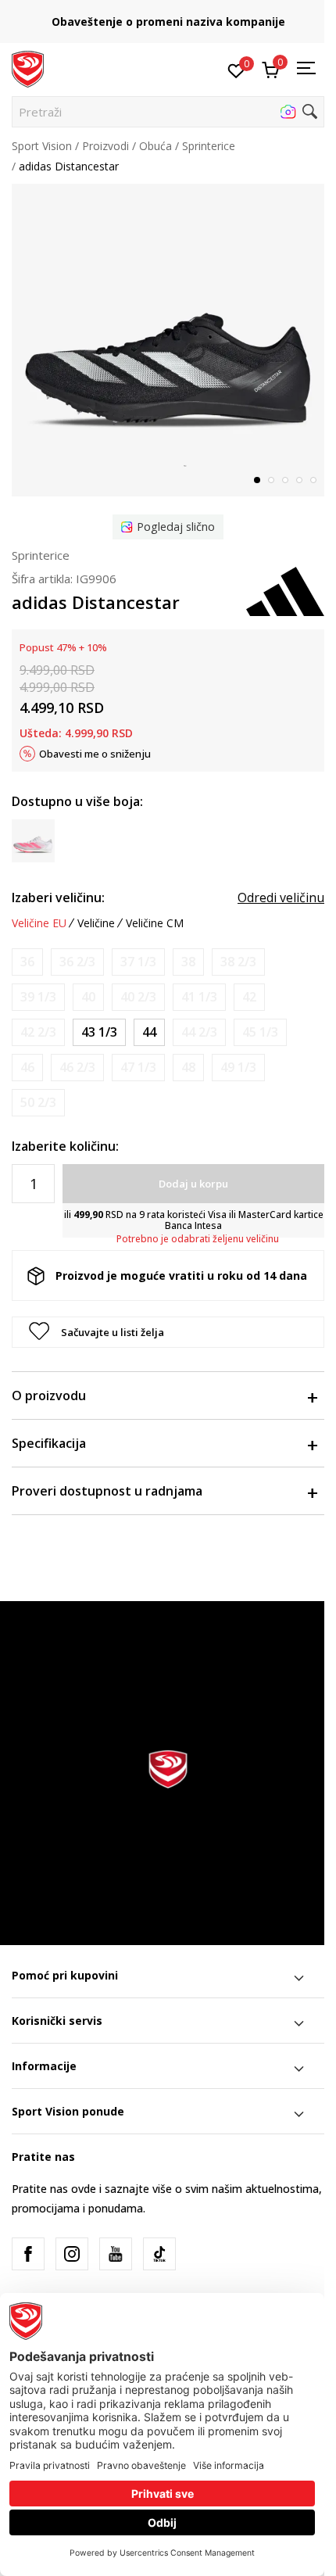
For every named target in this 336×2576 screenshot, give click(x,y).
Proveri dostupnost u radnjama (107, 1490)
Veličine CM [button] (155, 923)
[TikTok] (159, 2254)
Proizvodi (105, 145)
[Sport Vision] (28, 68)
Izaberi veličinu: (58, 897)
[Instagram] (72, 2254)
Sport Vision (42, 145)
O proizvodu (49, 1395)
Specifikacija (49, 1443)
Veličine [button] (96, 923)
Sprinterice (208, 145)
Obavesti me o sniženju (95, 754)
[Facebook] (28, 2254)
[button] (168, 111)
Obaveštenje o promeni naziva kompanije (168, 21)
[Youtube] (115, 2254)
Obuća (155, 145)
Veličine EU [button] (39, 923)
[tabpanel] (168, 340)
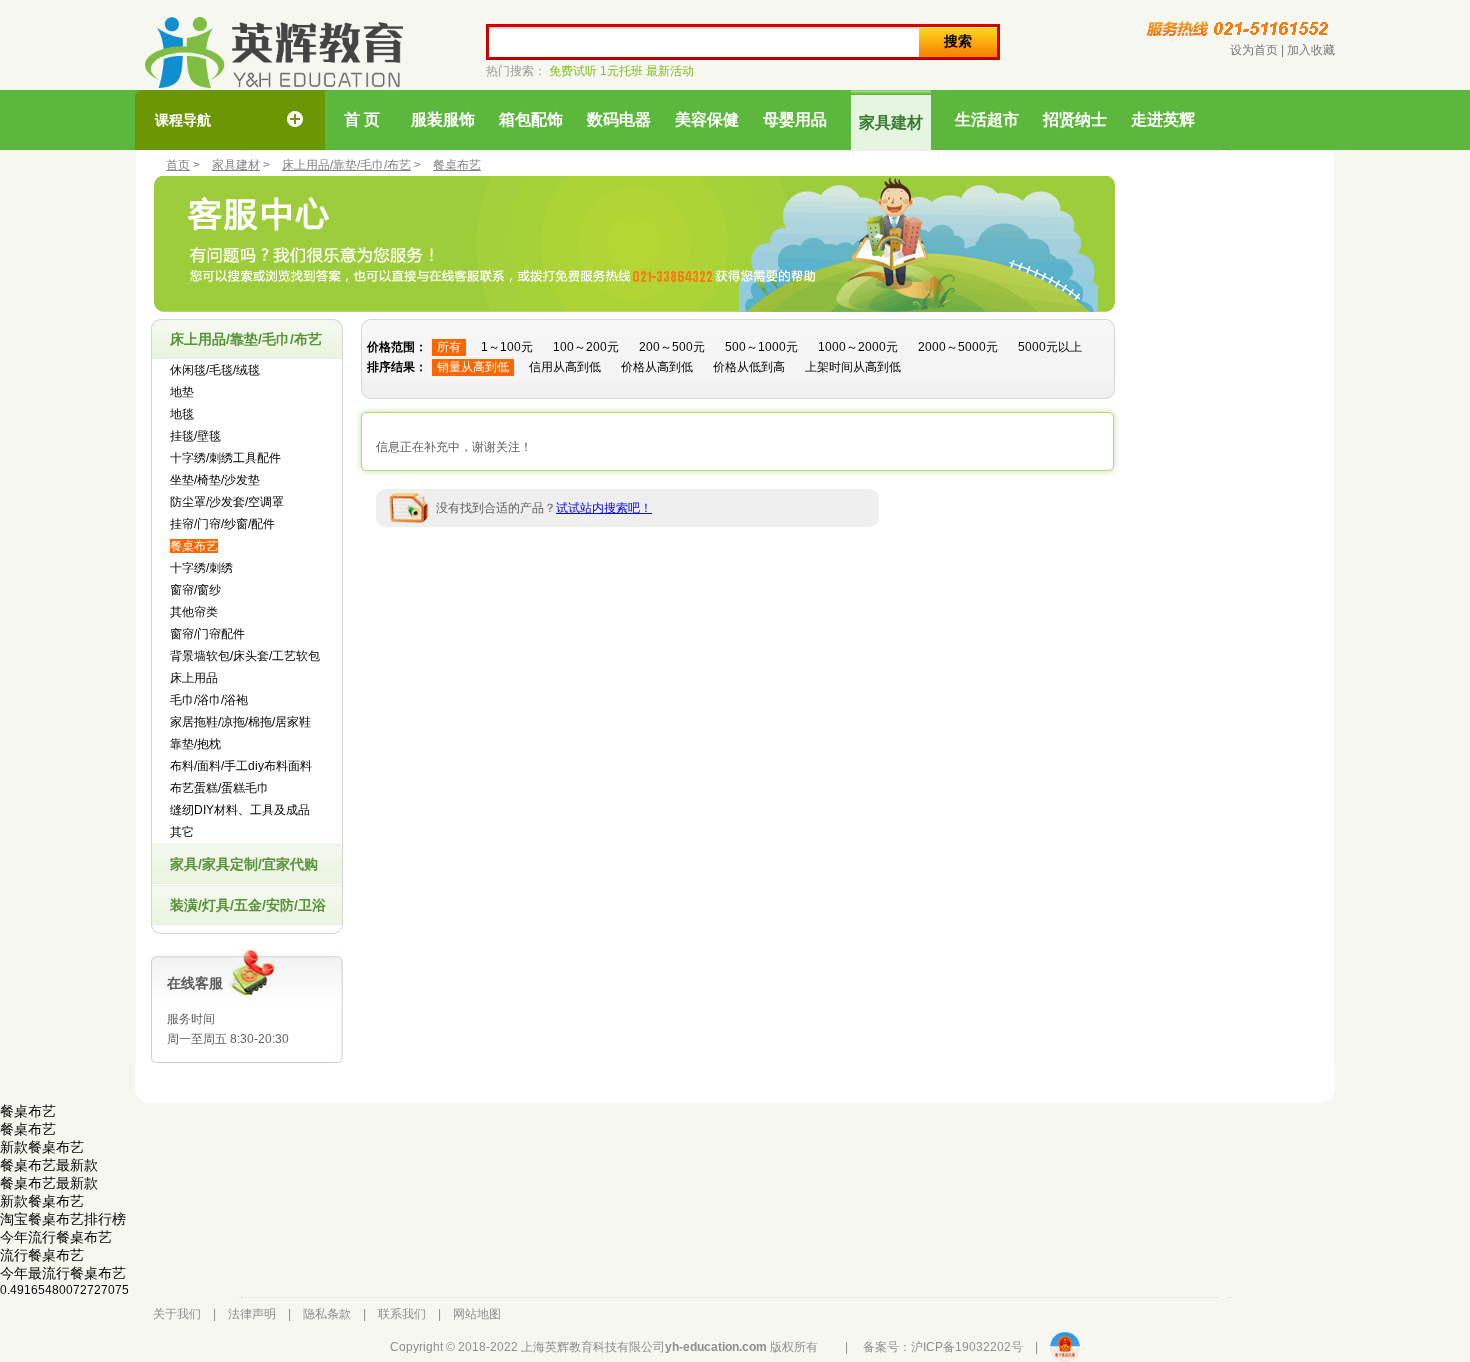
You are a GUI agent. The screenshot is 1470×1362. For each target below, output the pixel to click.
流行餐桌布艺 (42, 1255)
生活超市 (987, 119)
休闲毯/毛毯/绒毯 (215, 370)
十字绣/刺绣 (201, 568)
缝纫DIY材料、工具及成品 (240, 810)
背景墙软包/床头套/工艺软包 (245, 656)
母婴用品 (795, 119)
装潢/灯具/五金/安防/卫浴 (248, 905)
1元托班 (621, 71)
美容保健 (707, 119)
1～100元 (507, 347)
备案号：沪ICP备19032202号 (943, 1347)
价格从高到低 (657, 367)
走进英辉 (1163, 119)
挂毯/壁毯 (195, 436)
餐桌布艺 (457, 165)
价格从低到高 (749, 367)
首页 (178, 165)
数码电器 (619, 119)
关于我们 (177, 1314)
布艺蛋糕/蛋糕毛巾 (219, 788)
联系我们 (402, 1314)
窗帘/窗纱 (195, 590)
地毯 (182, 414)
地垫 (182, 392)
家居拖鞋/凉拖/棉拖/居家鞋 (240, 722)
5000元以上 (1050, 347)
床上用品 (194, 678)
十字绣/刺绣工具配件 (225, 458)
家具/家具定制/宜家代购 (244, 864)
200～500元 (672, 347)
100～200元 (586, 347)
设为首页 (1254, 50)
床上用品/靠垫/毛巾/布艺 (346, 165)
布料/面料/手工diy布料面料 (241, 766)
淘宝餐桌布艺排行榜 (63, 1219)
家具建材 (891, 122)
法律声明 (252, 1314)
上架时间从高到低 (853, 367)
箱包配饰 (531, 119)
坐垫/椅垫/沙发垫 (215, 480)
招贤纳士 (1075, 119)
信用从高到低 (565, 367)
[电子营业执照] (1065, 1347)
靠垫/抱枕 (195, 744)
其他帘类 (194, 612)
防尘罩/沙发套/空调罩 (227, 502)
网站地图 (477, 1314)
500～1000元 (761, 347)
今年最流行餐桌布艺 (63, 1273)
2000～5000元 (958, 347)
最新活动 (670, 71)
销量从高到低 (473, 367)
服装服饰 (443, 119)
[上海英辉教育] (274, 52)
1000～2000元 (858, 347)
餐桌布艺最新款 (49, 1165)
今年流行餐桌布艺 (56, 1237)
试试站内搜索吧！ (604, 508)
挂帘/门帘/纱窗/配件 (222, 524)
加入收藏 (1311, 50)
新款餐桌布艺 (42, 1147)
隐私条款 (327, 1314)
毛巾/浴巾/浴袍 (209, 700)
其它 (182, 832)
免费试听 (573, 71)
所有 (449, 347)
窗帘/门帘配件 (207, 634)
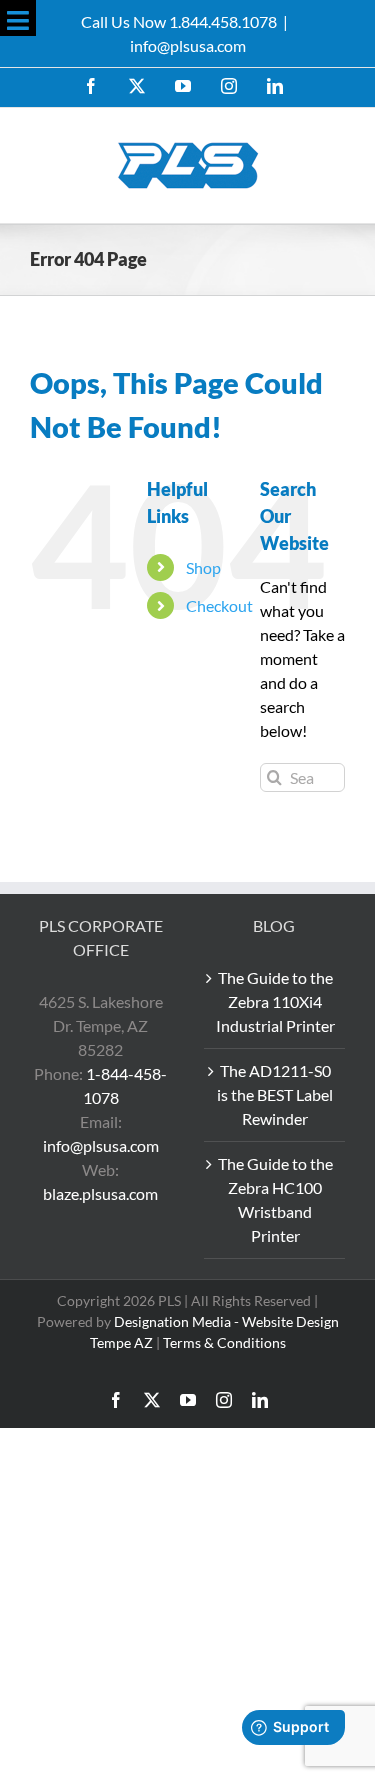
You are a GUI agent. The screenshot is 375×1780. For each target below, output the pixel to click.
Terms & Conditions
____
**Problem details:**
Drop the pictures, then write out only the lines running from the one containing "床上用品/靠垫/毛巾/布艺 (346, 165)" through the last line above, both included, exactly.

**Output for this task:**
床上用品/靠垫/毛巾/布艺 (346, 165)
布料/面料/手工diy布料面料 (241, 766)
淘宝餐桌布艺排行榜 (63, 1219)
家具建材 (891, 122)
法律声明 (252, 1314)
上架时间从高到低 (853, 367)
箱包配饰 (531, 119)
坐垫/椅垫/沙发垫 (215, 480)
招贤纳士 (1075, 119)
信用从高到低 (565, 367)
[电子营业执照] (1065, 1347)
靠垫/抱枕 (195, 744)
其他帘类 (194, 612)
防尘罩/沙发套/空调罩 (227, 502)
网站地图 (477, 1314)
500～1000元 (761, 347)
今年最流行餐桌布艺 (63, 1273)
2000～5000元 (958, 347)
最新活动 (670, 71)
销量从高到低 (473, 367)
服装服饰 (443, 119)
[上海英辉教育] (274, 52)
1000～2000元 (858, 347)
餐桌布艺最新款 (49, 1165)
今年流行餐桌布艺 (56, 1237)
试试站内搜索吧！ (604, 508)
挂帘/门帘/纱窗/配件 (222, 524)
加入收藏 (1311, 50)
新款餐桌布艺 (42, 1147)
隐私条款 (327, 1314)
毛巾/浴巾/浴袍 (209, 700)
其它 (182, 832)
免费试听 (573, 71)
所有 (449, 347)
窗帘/门帘配件 (207, 634)
You are a GUI agent. The screenshot is 375×1780. For each target below, output the pixel to click.
Terms & Conditions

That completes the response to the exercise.